(ボツ)キャラクターの動きに「時間」はあるか?

 アニメーション的には非常に重要な「時間」の話です。

 これを小説技法とするには無理があると考え、ボツとしました。

 しかし、例によって何らかの知見が得られるかもしれないので、公開します。



 キャラクターの動きで意外と厄介なのが、それが「どれくらいかかる?」ということだ。


 手を振るという動作自体の時間ではない。

 伝えるのにどれくらいの時間がかかるのかという意味だ。


 絵コンテに書いてある、恩人を見送るために手を振るという動作がある。

 脚本にあるキャラクターの感情を表現する事に、その動作にどれだけの時間をかければだろう? ということだ。


 童話の「ウサギとカメ」をアニメーション化した時を想像して欲しい。

 さて、ウサギとカメが同じくらいの速さで日常動作をしているのに、いざレースとなったときに、急にカメの動作が遅くなったとしたら、観客はどう感じる?


 きっと見ている人は違和感を感じてしまうだろう。


 キャラクターのすばやさ、動作の「時間」がそのままキャラクターになっている「ウサギとカメ」なら、これは顕著にでてくる。


 しかし一般のアニメーションでも、この「時間」を考える必要がある。

 動作にどれだけの時間がかかるのか?

 これを考えるのは、意外と重要な点なのだ。


 演技のシルエット、ポージングだけではなく、それにかける「時間」にも伝達可能な情報はある。性格はその外見よりも動作の素早さに現れる。


 キャラクターの意志力というのはその速度で示せるのだ。


 小説で使う場合は、以下のようになるだろう。


 無気力なキャラクターを背を曲げさせ、トボトボ歩かせ、声をかけられたときに、はぁと溜め息をつかせてゆっくりと振り向かせる。

 何故彼がゆっくり振り向いたのか? 声の先に上司がいるからだ。


 しかし次のシーン、彼は声をかけられて急に背筋を伸ばし、キビキビと動き出す。ヒロインの声、あるいはドーナツの屋台の音楽が聞こえたからだ。

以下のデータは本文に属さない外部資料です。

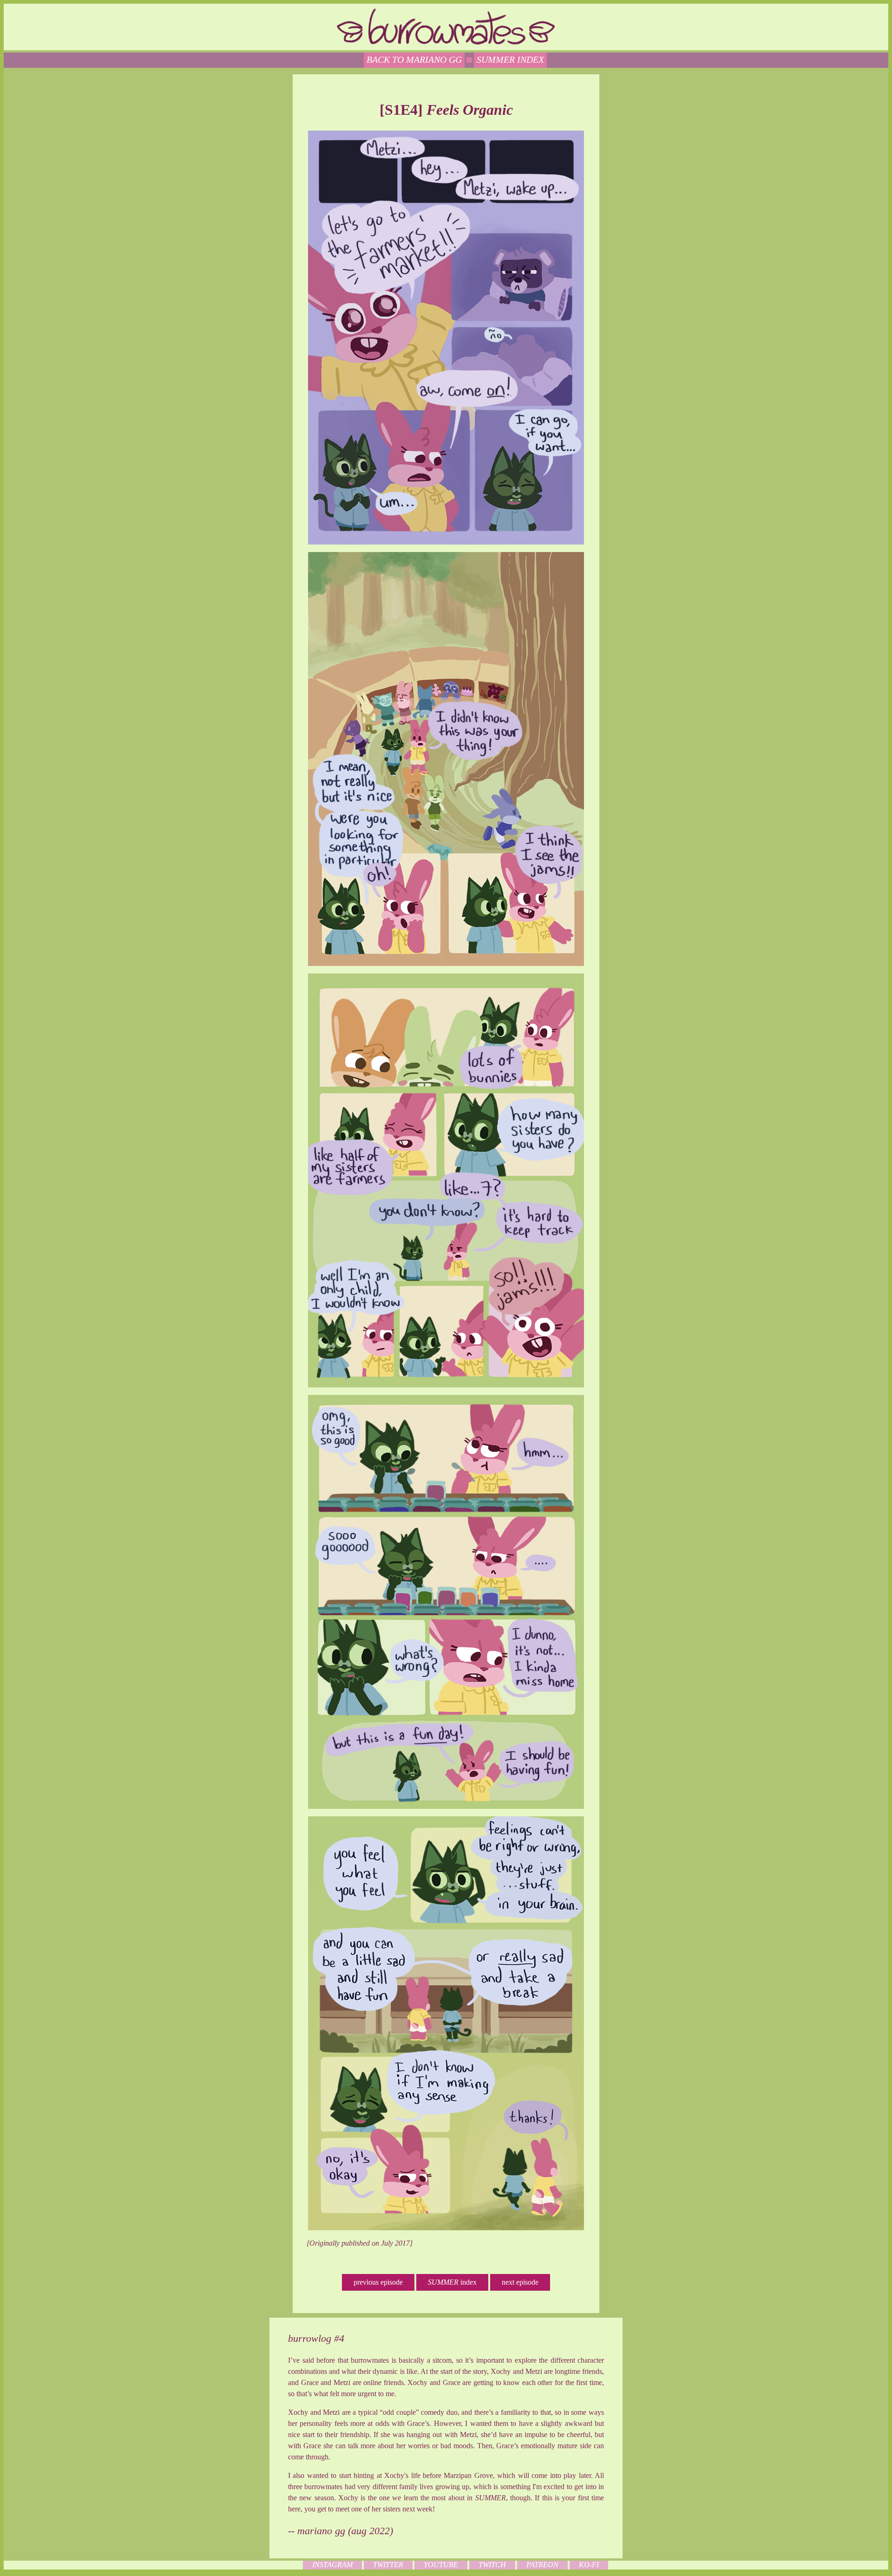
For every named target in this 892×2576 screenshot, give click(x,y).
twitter (388, 2565)
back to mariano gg (414, 59)
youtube (441, 2565)
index (452, 2282)
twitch (492, 2565)
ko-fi (589, 2565)
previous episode (378, 2282)
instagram (332, 2565)
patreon (542, 2565)
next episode (520, 2282)
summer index (510, 59)
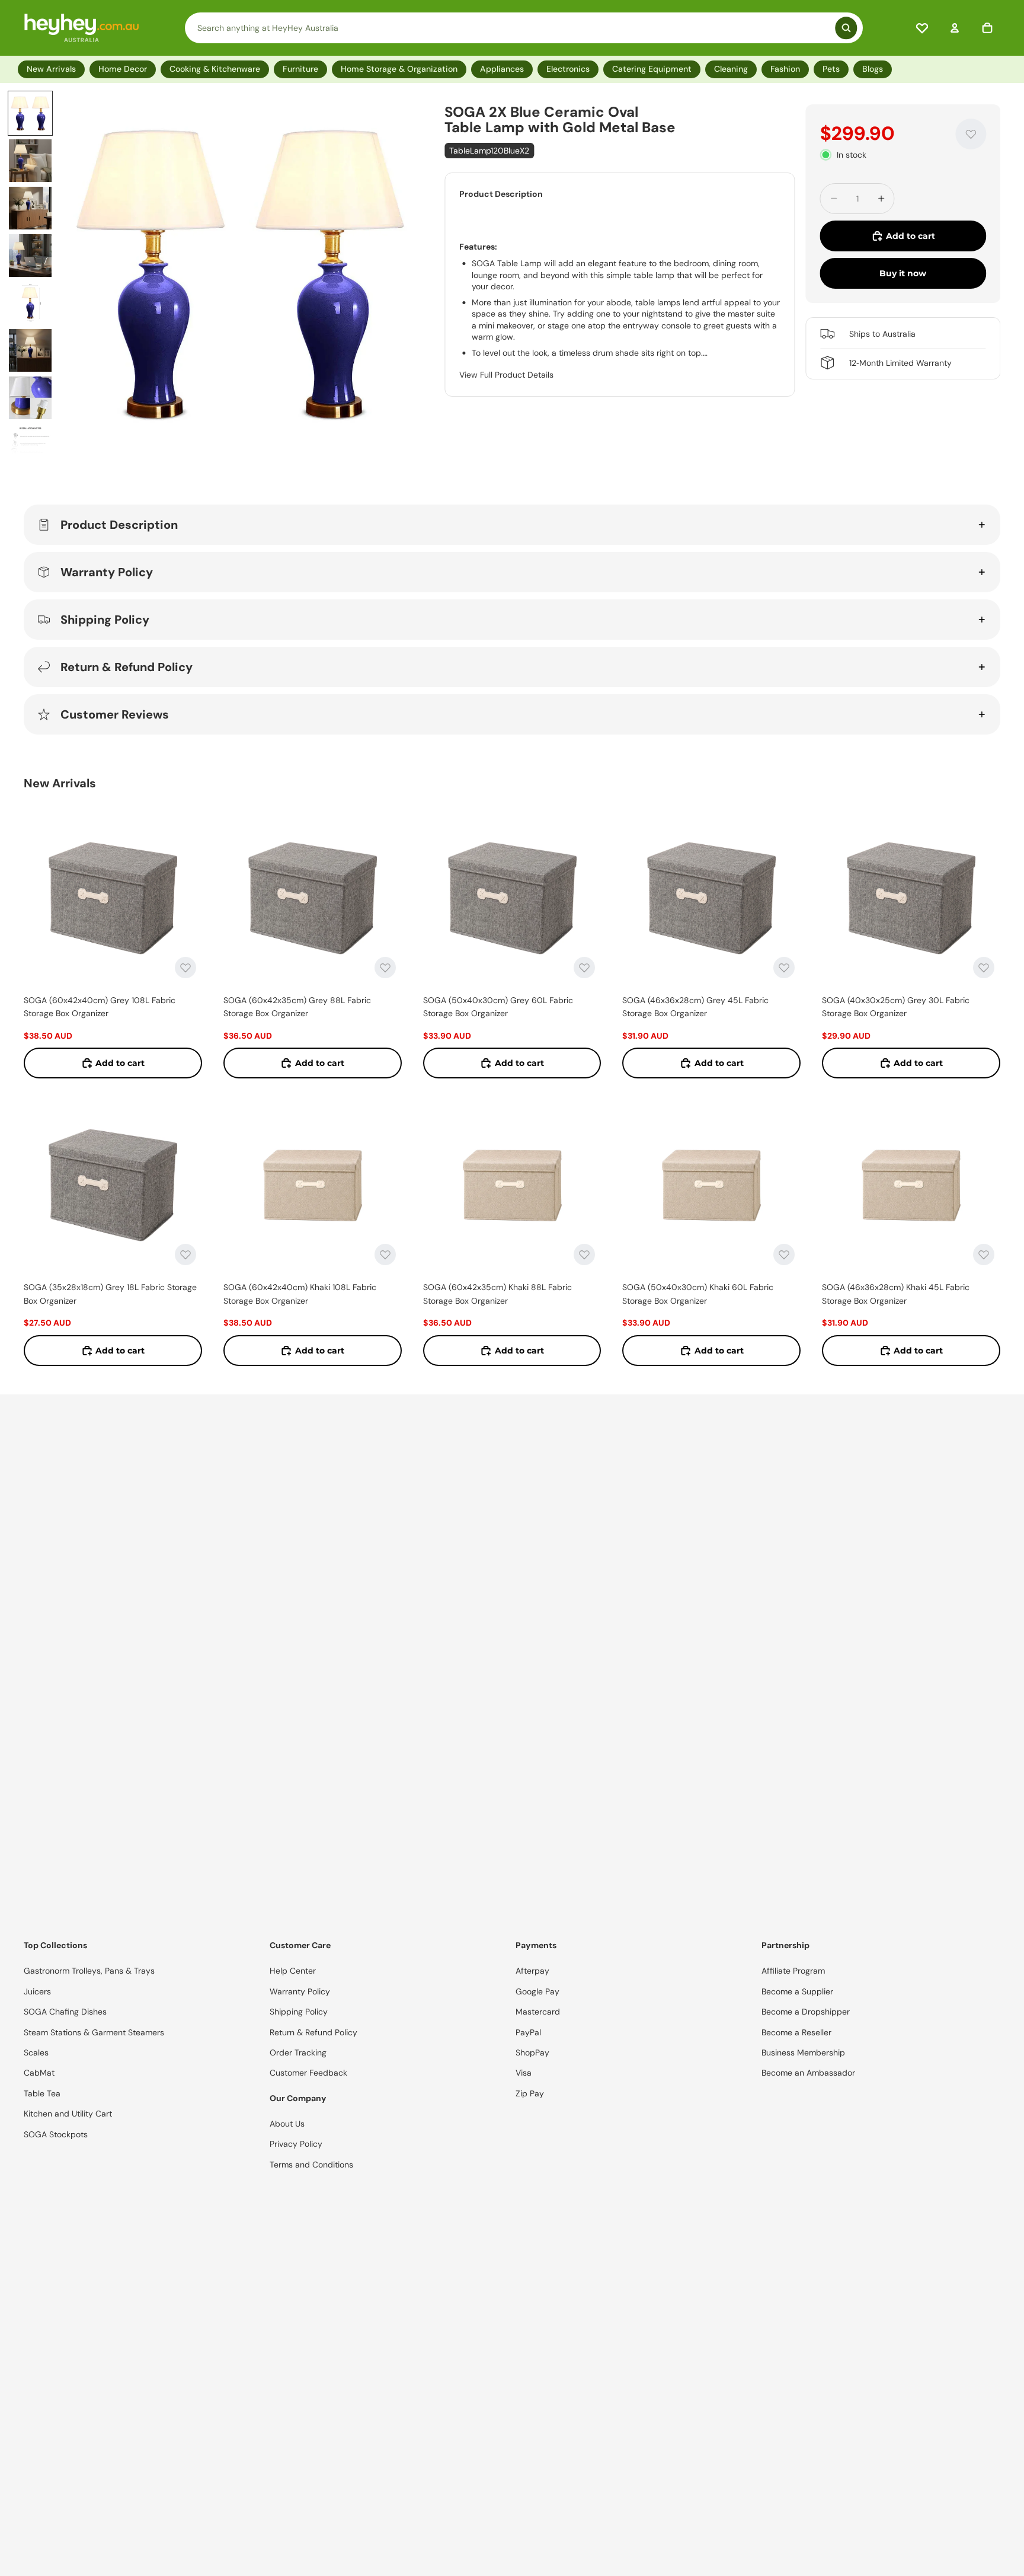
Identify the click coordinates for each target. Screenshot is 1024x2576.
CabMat (39, 2072)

 その動きの速さで演技、態度、それらを描写することができる。

 無気力か? やる気に満ち溢れているのか?

 興奮しているのか? 消沈しているのか?

 落ち着かないのか? くつろいでいるのか?


 それらの動作を想像してみて欲しい。

 動作の「時間」が欠けた状態で、感情を情緒豊かに描写するというのは、すこし骨が折れる。難易度が上がるのだ。


 たかが「時間」と思う人は想像して欲しい。


 何かを持ち上げる動作だ。


 同じ大きさの、抱えるくらいの箱を男が持ち上げる時、時間をかけてゆっくり持ち上げるのと、ヒョイッと持ち上げるのでは、どちらが重さを表現できると思う?


 ゲーム「エルデンリング」の巨人の動きと、墓場のガーゴイルの動きはどうだ?

 ゆっくり動けば重量感を表現できるのはもちろん、素早く動けば身軽という印象がつき、ガーゴイルが天井に張り付いていても違和感がない。


 キャラクターの動きに「時間」はあるか?

 以上はそういった意図で書いている。


 何も考えないで動きを作って、キャラクターが急に早く動いたり、遅くなると、見る人にはそれが意味不明な動作になってしまう。


 何で早く動いたのか?

 ここで何故ゆっくり動いたのか? きっと意味を見出そうとする。

 それが見当たらなければ、きっと混乱するだろう。


 その人が動作にかける時間によって、印象は変わる。


 ナンシーにコーヒーを淹れるのに、トムが時間をかけている。

 読み手は、トムがきっと、ナンシーのことが好きなんだと思う。

 何故か?以前、彼のことを尋ねたジムには、さっと淹れたからだ。


 とくに明言していない、さりげない動作でも意味が出せる。

 こういった動作にかける時間からも、キャラクターの感情を表現できるだろう。


 ブラッシュアップの際、キャラクターの動作、その「時間」について、気にしてみるのも一興だろう。


 キャラクターの動きに「時間」はあるか? については以上だ。